そうなると、目前にある現実的な問題、それはビットコインの経済的な仕組みの問題であり、ビットコインが単独で存在することは不可能である。ビットコインは単独では成り立たないだけでなく、ビットコインを取り巻く巨大なエコシステムが存在しなければならない。私の目には、これが現時点で誤った提案ではない唯一の問題だと映る。
ビットコインがデジタルゴールドであるのは、2100万枚と書かれているからだ。これは根本的な信念を構成する。この数字を揺るがすことは、その根本的な信念を揺るがすことになる。同時に、ビットコインは4年ごとに半減する。ビットコインを国として分析すると、その国の軍事費は4年ごとにその国のGDPに対して半減する。最初の4回の半減の後、この比率は憂慮すべき数字に進行しているかもしれない。
ビットコインの社会的コンセンサスの高まりと、それを守るための相対的コストの減少は、長期的には持続不可能になるに違いない。(ビットコインのコイン価格は無限に上昇することはないが、採掘者が採掘できるビットコインの数は無限に減少する)。サトシ・ナカモトがビットコインのホワイトペーパーを書いたとき、彼は暗黙のうちに、もしビットコインの追加が考慮されないのであれば、将来的にビットコインは、マイナーを補助し、ネットワークのセキュリティを維持するための手数料を伴う強力な取引チェーンに変わる必要があるという強い仮定をした。かつて、この仮定は修正不可能な欠陥と見なされていた。つまり、ビットコインのメインチェーンと大規模なビットコインエコシステムが連携して、ビットコイン数の上限を変更するという基本を揺るがすことなく、ビットコインに長期的なセキュリティプランを提供するのです。

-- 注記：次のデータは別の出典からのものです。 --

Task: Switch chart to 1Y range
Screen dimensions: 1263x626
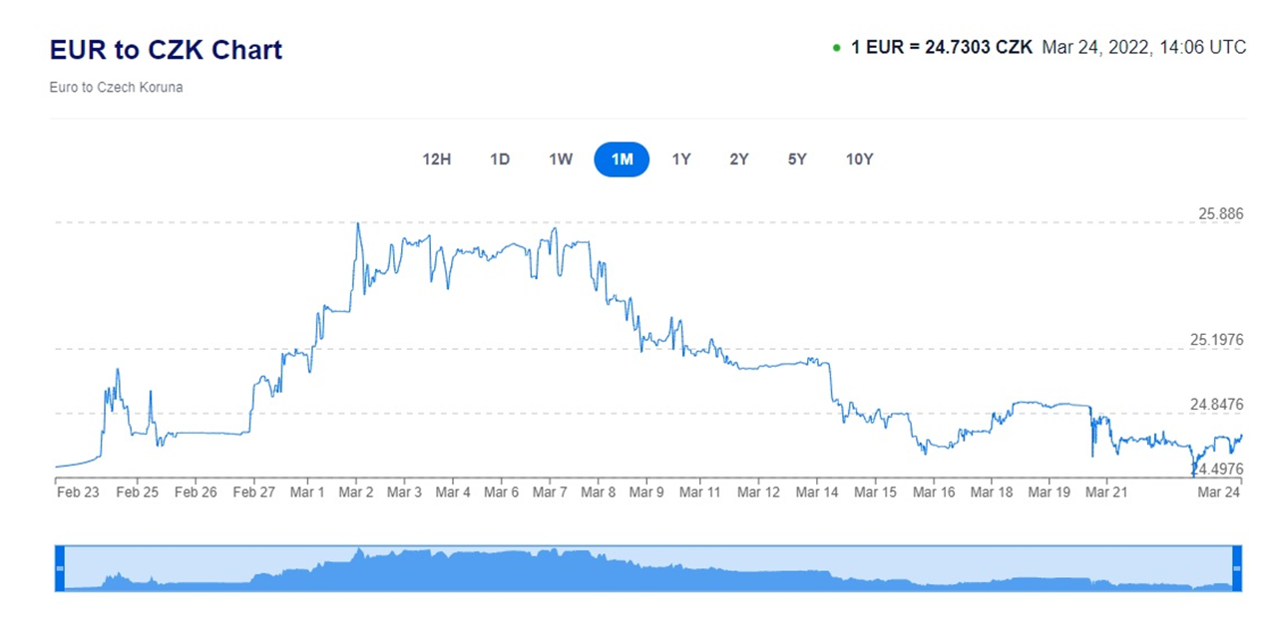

この仮説は自動的に実現するものではなく、未来の世代の努力によってのみ実現できるものです。現時点で起業家にとって価値のあることがあるとすれば、このことだ。難しいからこそ、価値がある。最も重要なことは、それはどこかの哲学者である王が割り当てた公式のテーマでもなければ、どこかの国家政府が発行したライセンスでもなければ、どこかのVCや取引所のオーナーの個人的な好みでもないということだ。この問題はここにある。デジタルで確実に、誰にでも開かれている。業界全体がこの問題に対処しなければならないでしょうし、将来的にも、ビットコインを中央銀行のバランスシートに載せるすべての政府がこの問題に対処しなければならないでしょう。
腹をくくって、実際に何かしよう。